Debate “sobre perigos” do Rodoanel no ABC

da Revista Livre Mercado – Julho/2008

Os perigos do trecho sul do Rodoanel para o Grande ABC em forma de evasão de indústrias por força de limitações logísticas de acesso a apenas três alças que constam do projeto em execução passaram longe das preocupações dos prefeituráveis que participaram da segunda rodada da Sabatina LivreMercado no Auditório do Centro Empresarial Pereira Barreto, em Santo André. O encontro contou com a coordenação de mesa do jornalista Daniel Lima, diretor-geral da Editora Livre Mercado, e os candidatos Jayme Tortorello, de São Caetano, o deputado estadual José Augusto da Silva Ramos, de Diadema, e o ex-prefeito Oswaldo Dias, de Mauá.
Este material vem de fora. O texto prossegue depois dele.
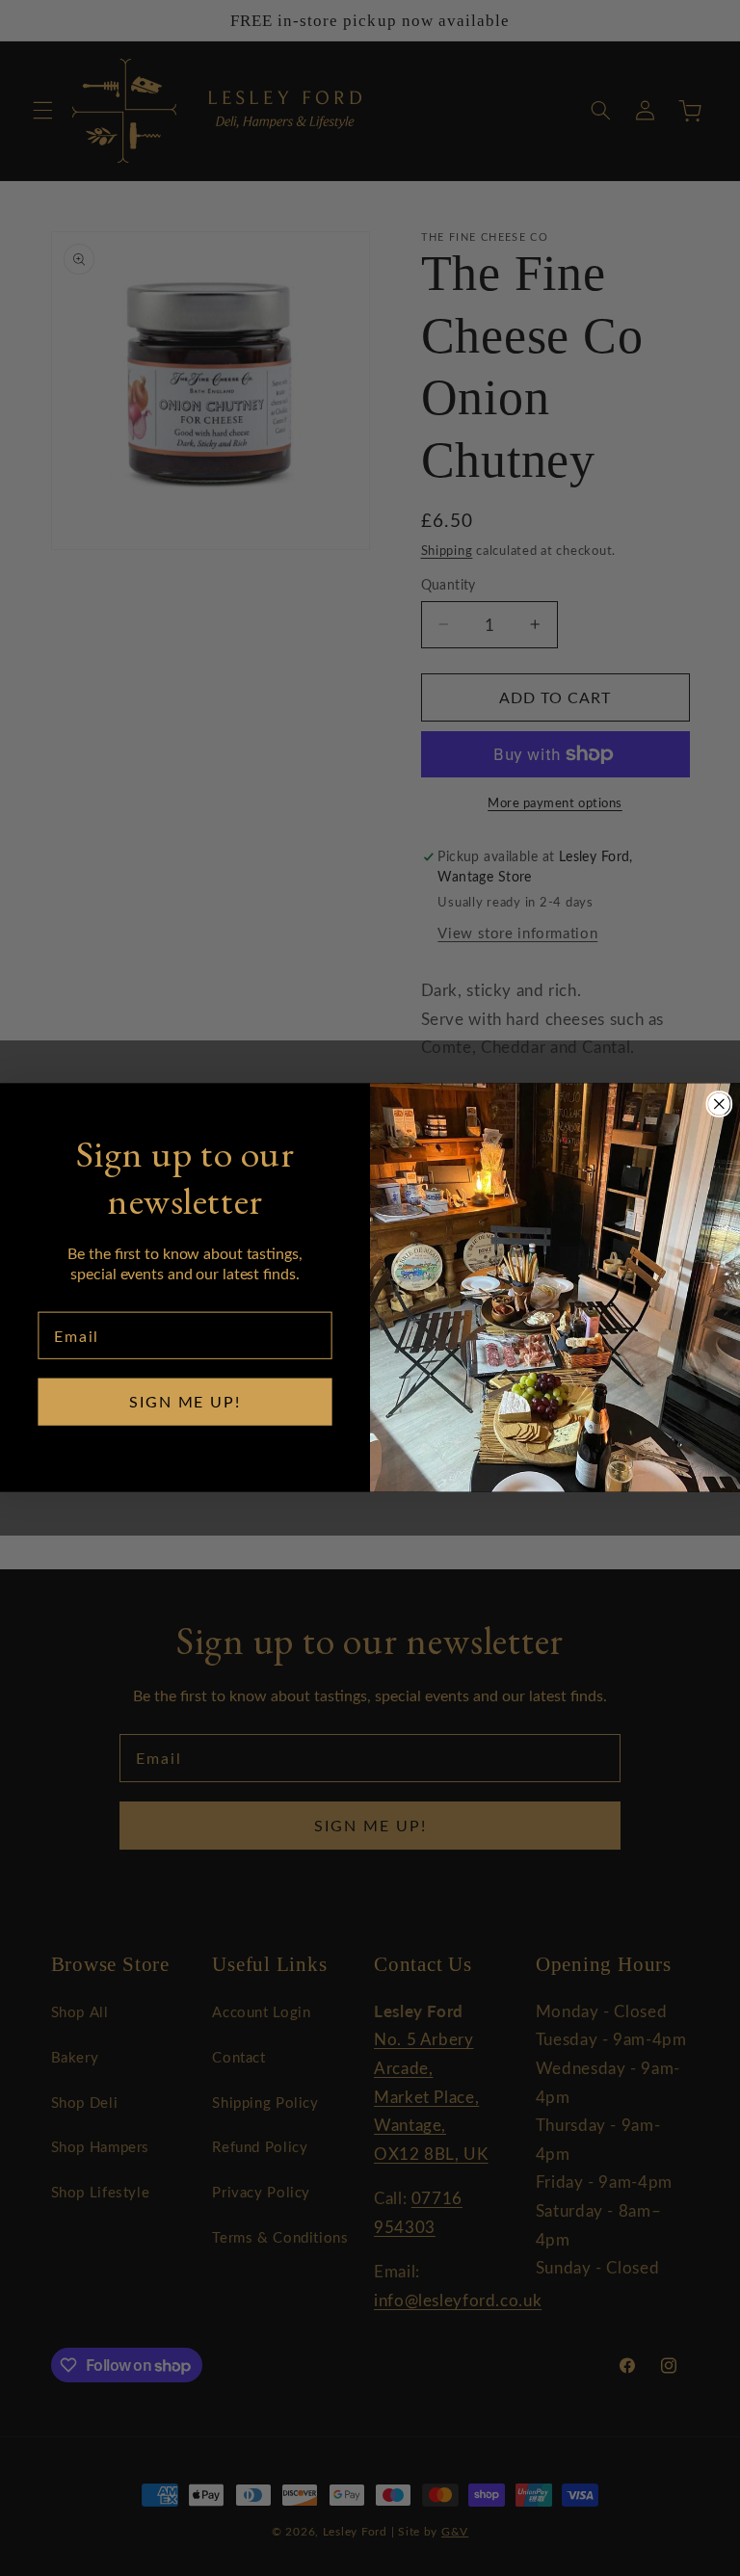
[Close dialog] (719, 1104)
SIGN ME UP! (184, 1402)
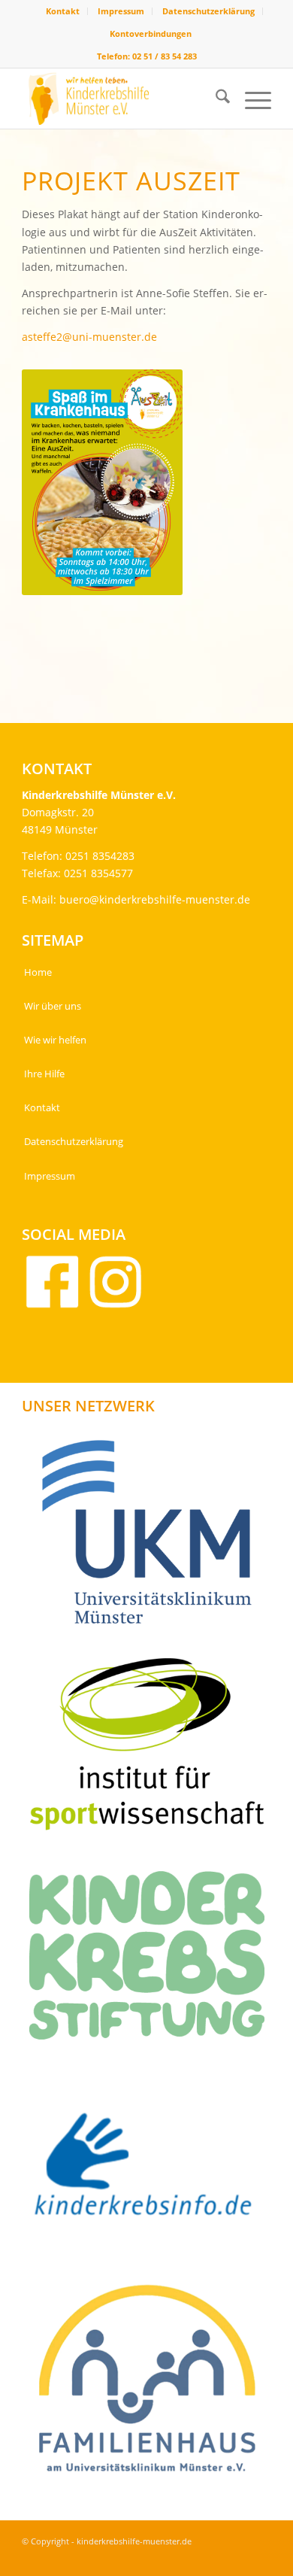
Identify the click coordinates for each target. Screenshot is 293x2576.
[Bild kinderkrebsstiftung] (152, 1961)
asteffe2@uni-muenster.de (89, 337)
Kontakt (63, 11)
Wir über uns (52, 1006)
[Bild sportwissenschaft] (152, 1749)
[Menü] (250, 98)
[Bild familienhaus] (152, 2384)
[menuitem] (63, 11)
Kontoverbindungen (151, 33)
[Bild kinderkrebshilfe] (152, 2172)
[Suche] (215, 98)
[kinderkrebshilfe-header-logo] (121, 98)
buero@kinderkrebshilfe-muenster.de (154, 899)
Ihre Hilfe (44, 1073)
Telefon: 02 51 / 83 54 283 (147, 56)
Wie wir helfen (55, 1039)
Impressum (121, 11)
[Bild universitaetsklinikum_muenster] (152, 1537)
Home (38, 972)
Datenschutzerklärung (208, 11)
Na abertura, os três candidatos tiveram cinco minutos para se manifestar sobre integração regional, tema guarda-chuva das três rodadas da iniciativa inaugurada em maio com cinco candidatos e pré-candidatos, casos de Aidan Ravin, Raimundo Salles, Alex Manente, Mário Reali e Diniz Lopes. Na rodada do mês passado não compareceram o ex-prefeito de Santo André Newton Brandão e o prefeito de Rio Grande da Serra, Adler Kiko Teixeira. Luiz Marinho, candidato a prefeito em São Bernardo, vai integrar a mesa de sabatinados em 14 de julho. À última hora a assessoria do ex-ministro da Previdência Social encaminhou comunicado sobre a impossibilidade de comparecimento, por motivo de saúde.

Nem se tivessem combinado, os três sabatinados seriam tão semelhantes nas respostas. Primeiro a discorrer sobre possíveis riscos do Rodoanel que colocará o Grande ABC do outro lado da Região Metropolitana e ainda mais próximo da Baixada Santista, Oswaldo Dias foi enfático: “Teremos mais fixação das empresas na região”. Mas fez a ressalva de que a infra-estrutura viária em Mauá, um dos três pontos de acesso ao trecho sul, precisa ser vigorosamente observada — inclusive com a extensão da Estrada Jacu-Pêssego — sob pena de estrangulamento logístico.

Oswaldo Dias também lembrou que duas semanas antes de eclodir a primeira greve dos metalúrgicos em 1978, na Scania, foi demitido de uma metalúrgica por ter se sindicalizado. Daí virou professor. E indagou: “O (Paulo) Maluf disse que estava saindo do ABC um presidente da República que representava a elite dos trabalhadores, mas é esse mesmo presidente que está promovendo a maior distribuição de renda no Brasil” — partidarizou o candidato à Prefeitura de Mauá. Ele criticou os chineses como transgressores do capitalismo moderno, por não respeitarem diretrizes de liberdade sindical. Não deixou de citar a atuação do então sindicalista Luiz Marinho que contribuiu para evitar novas retiradas de empresas. Embora não explicitasse, referiu-se especificamente à Volkswagen de São Bernardo.